What's the difference between PHP's DOM and SimpleXML extensions? What's the difference between PHP's DOM and SimpleXML extensions? php php

What's the difference between PHP's DOM and SimpleXML extensions?


In a nutshell:

SimpleXml

  • is for simple XML and/or simple UseCases
  • limited API to work with nodes (e.g. cannot program to an interface that much)
  • all nodes are of the same kind (element node is the same as attribute node)
  • nodes are magically accessible, e.g. $root->foo->bar['attribute']

DOM

  • is for any XML UseCase you might have
  • is an implementation of the W3C DOM API (found implemented in many languages)
  • differentiates between various Node Types (more control)
  • much more verbose due to explicit API (can code to an interface)
  • can parse broken HTML
  • allows you to use PHP functions in XPath queries

Both of these are based on libxml and can be influenced to some extend by the libxml functions


Personally, I dont like SimpleXml too much. That's because I dont like the implicit access to the nodes, e.g. $foo->bar[1]->baz['attribute']. It ties the actual XML structure to the programming interface.
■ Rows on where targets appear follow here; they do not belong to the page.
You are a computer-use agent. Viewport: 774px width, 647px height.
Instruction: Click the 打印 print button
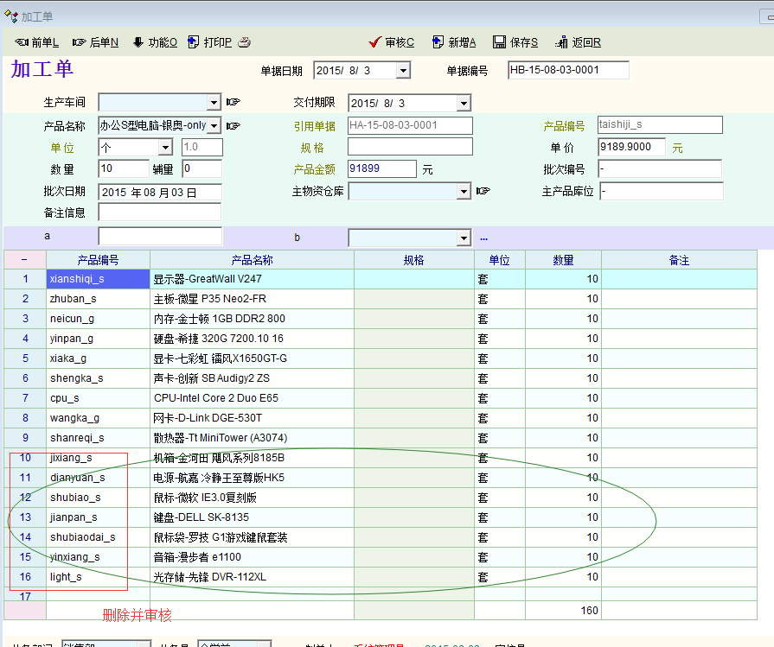210,42
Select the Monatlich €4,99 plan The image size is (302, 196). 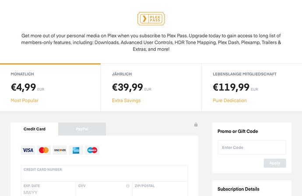(x=50, y=88)
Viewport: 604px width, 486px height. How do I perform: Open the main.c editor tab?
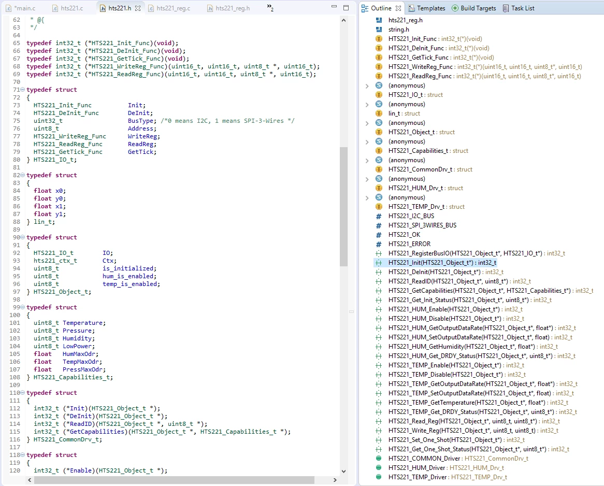[21, 8]
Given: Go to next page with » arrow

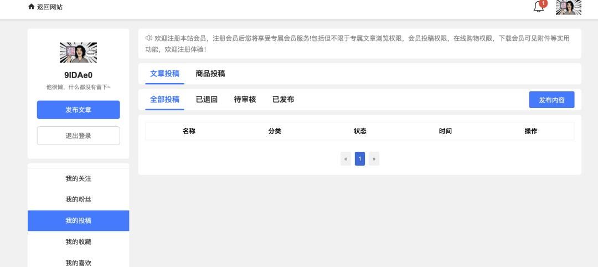Looking at the screenshot, I should pos(374,159).
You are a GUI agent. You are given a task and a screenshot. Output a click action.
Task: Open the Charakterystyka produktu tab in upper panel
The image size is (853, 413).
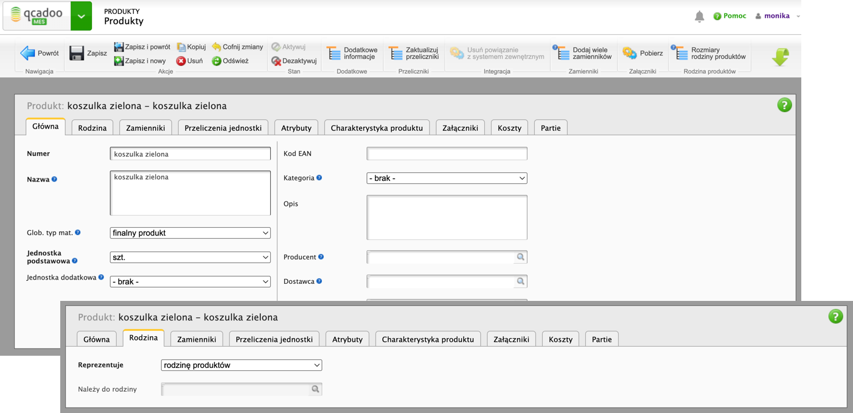pyautogui.click(x=377, y=128)
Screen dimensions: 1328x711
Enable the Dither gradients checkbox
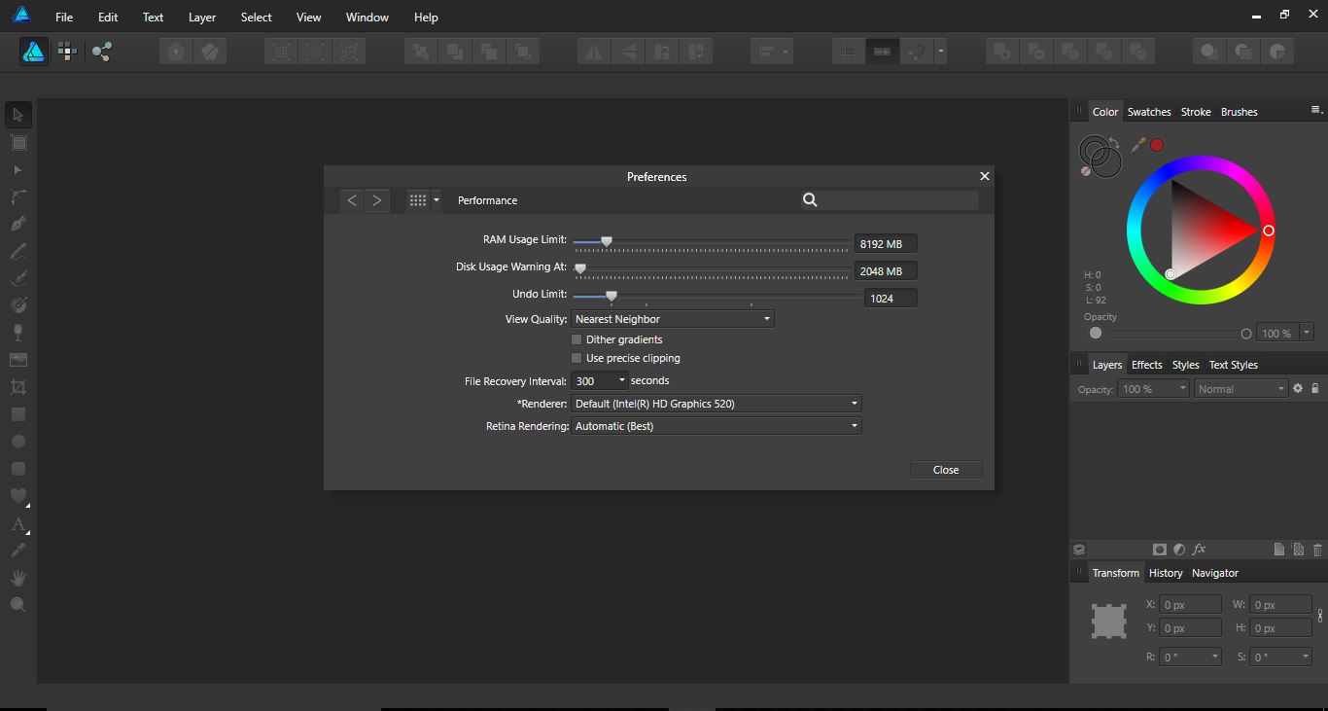[x=576, y=338]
The one-node-type-for-everything is also somewhat unintuitive because the behavior of the SimpleXmlElement magically changes depending on it's contents.

For instance, when you have <foo bar="1"/> the object dump of /foo/@bar will be identical to that of /foo but doing an echo of them will print different results. Moreover, because both of them are SimpleXml elements, you can call the same methods on them, but they will only get applied when the SimpleXmlElement supports it, e.g. trying to do $el->addAttribute('foo', 'bar') on the first SimpleXmlElement will do nothing. Now of course it is correct that you cannot add an attribute to an Attribute Node, but the point is, an attribute node would not expose that method in the first place.
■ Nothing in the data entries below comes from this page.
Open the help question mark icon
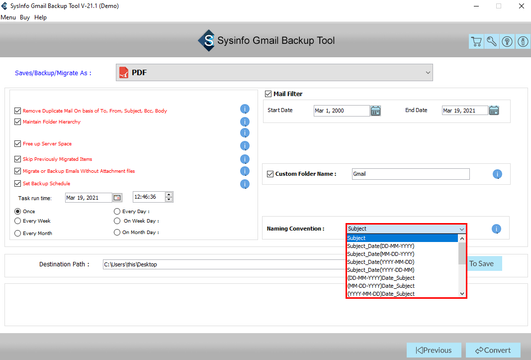Viewport: 531px width, 360px height. point(507,42)
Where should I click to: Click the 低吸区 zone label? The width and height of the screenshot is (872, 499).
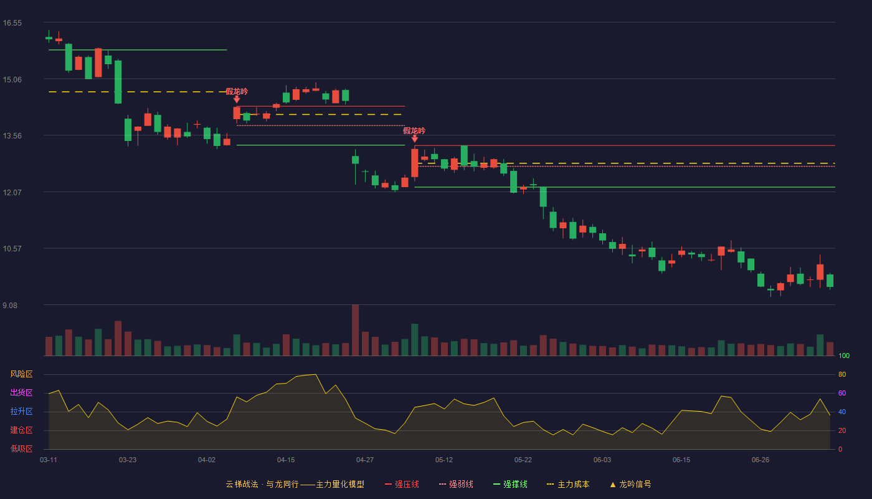coord(21,448)
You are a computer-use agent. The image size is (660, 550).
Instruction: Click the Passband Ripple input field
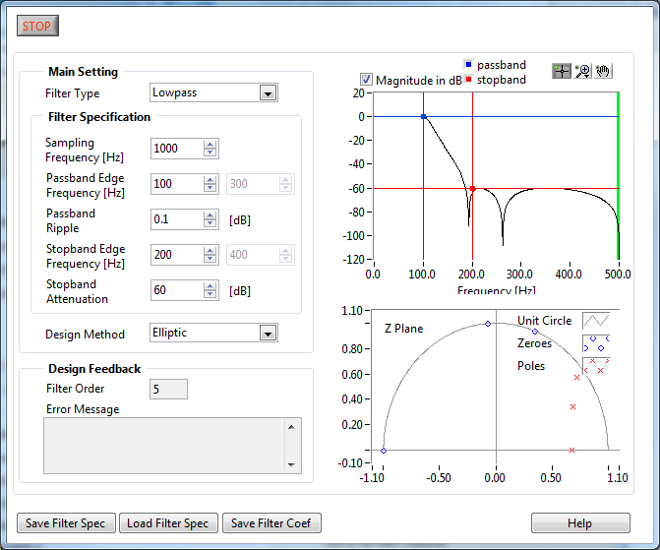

But that's just my 2c. Make up your own mind :)


On a sidenote, there is not two parsers, but a couple more in PHP. SimpleXml and DOM are just the two that parse a document into a tree structure. The others are either pull or event based parsers/readers/writers.

Also see my answer to


I'm going to make the shortest answer possible so that beginners can take it away easily. I'm also slightly simplifying things for shortness' sake. Jump to the end of that answer for the overstated TL;DR version.


DOM and SimpleXML aren't actually two different parsers. The real parser is libxml2, which is used internally by DOM and SimpleXML. So DOM/SimpleXML are just two ways to use the same parser and they provide ways to convert one object to another.
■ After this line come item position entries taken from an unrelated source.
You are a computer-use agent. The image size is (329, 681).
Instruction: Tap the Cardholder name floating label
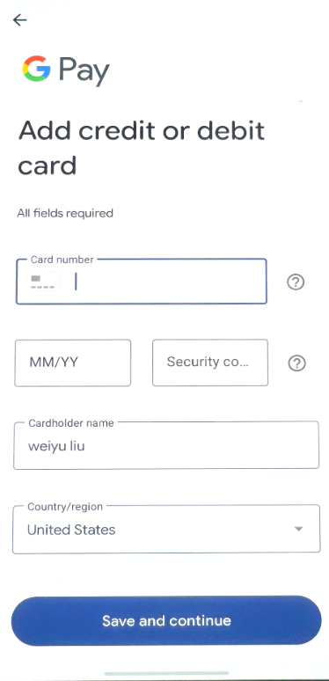point(71,423)
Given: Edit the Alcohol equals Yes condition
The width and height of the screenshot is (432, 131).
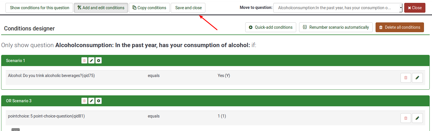Looking at the screenshot, I should point(417,78).
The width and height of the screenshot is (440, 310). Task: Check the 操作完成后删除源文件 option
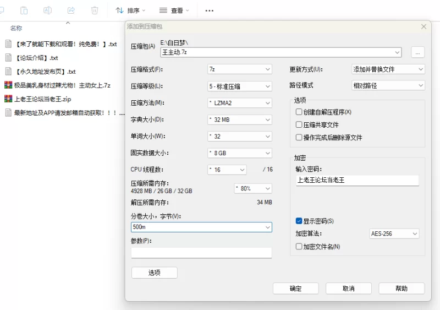[x=299, y=138]
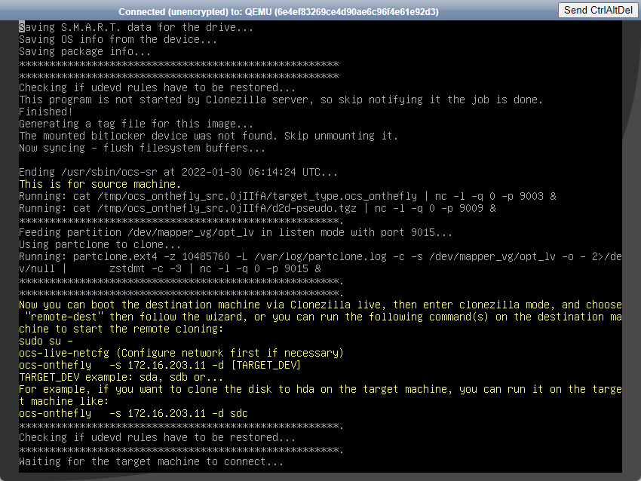Click the terminal cursor at the top-left
This screenshot has width=641, height=481.
22,27
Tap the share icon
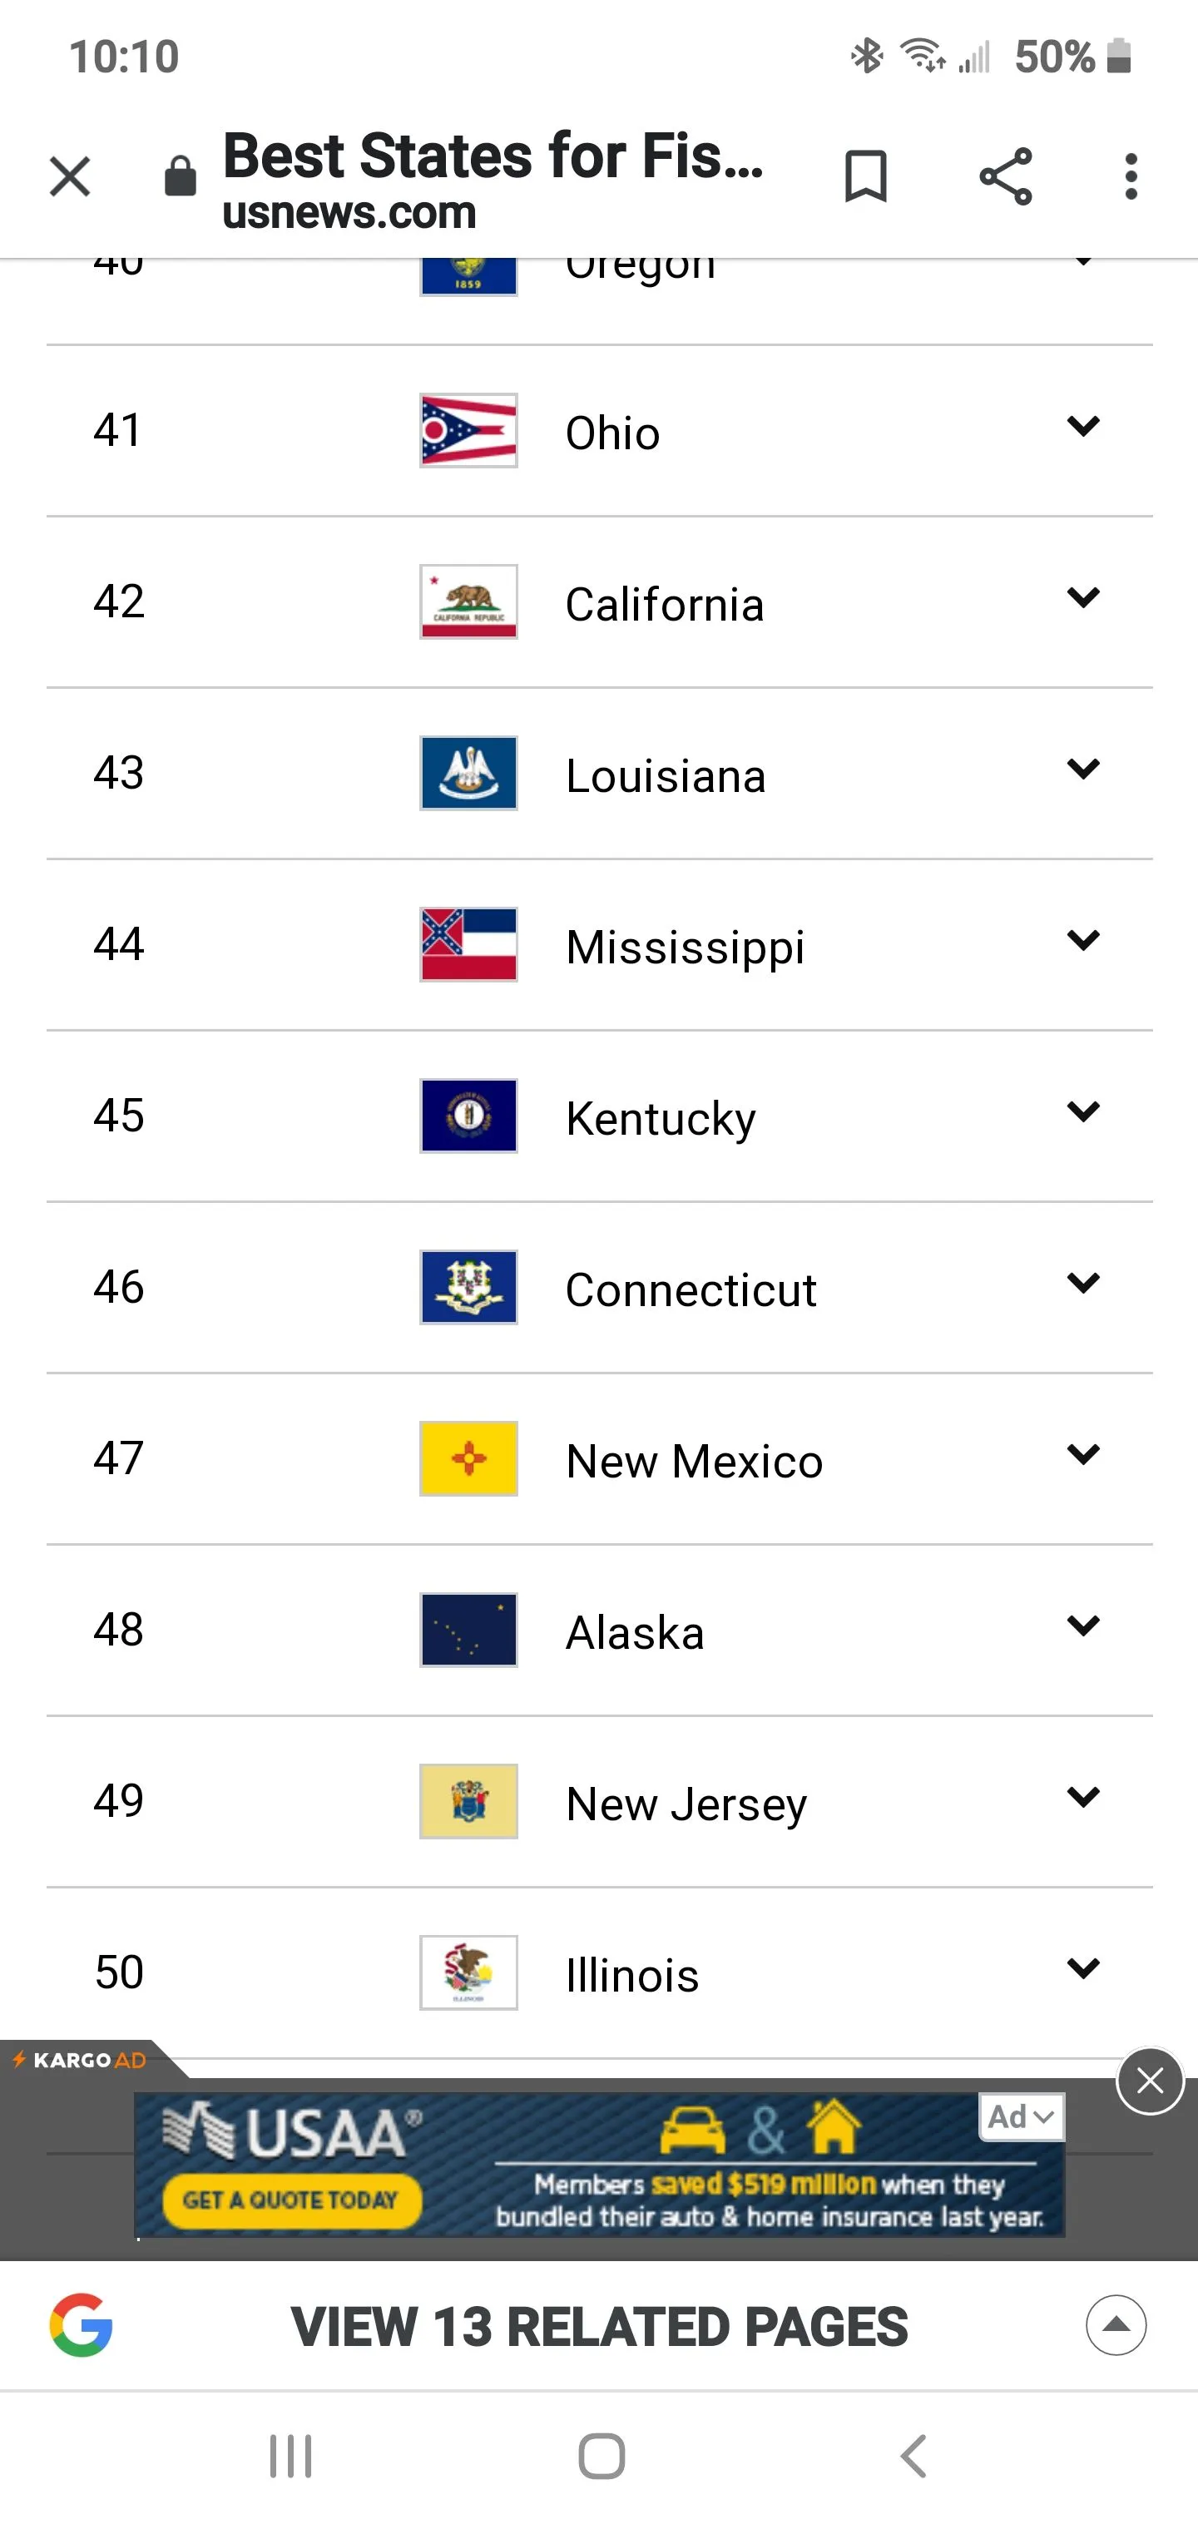 pos(1006,178)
SimpleXML is intended to be very simple so it has a small set of functions, and it is focused on reading and writing data. That is, you can easily read or write a XML file, you can update some values or remove some nodes (with some limitations!), and that's it. No fancy manipulation, and you don't have access to the less common node types. For instance, SimpleXML cannot create a CDATA section although it can read them.

DOM offers a full-fledged implementation of the DOM plus a couple of non-standard methods such as appendXML. If you're used to manipulate DOM in Javascript, you'll find exactly the same methods in PHP's DOM. There's basically no limitation in what you can do and it evens handles HTML. The flipside to this richness of features is that it is more complex and more verbose than SimpleXML.


Side-note

People often wonder/ask what extension they should use to handle their XML or HTML content. Actually the choice is easy because there isn't much of a choice to begin with:

  • if you need to deal with HTML, you don't really have a choice: you have to use DOM
  • if you have to do anything fancy such as moving nodes or appending some raw XML, again you pretty much have to use DOM
  • if all you need to do is read and/or write some basic XML (e.g. exchanging data with an XML service or reading a RSS feed) then you can use either. Or both.
  • if your XML document is so big that it doesn't fit in memory, you can't use either and you have to use XMLReader which is also based on libxml2, is even more annoying to use but still plays nice with others

TL;DR

  • SimpleXML is super easy to use but only good for 90% of use cases.
  • DOM is more complex, but can do everything.
  • XMLReader is super complicated, but uses very little memory. Very situational.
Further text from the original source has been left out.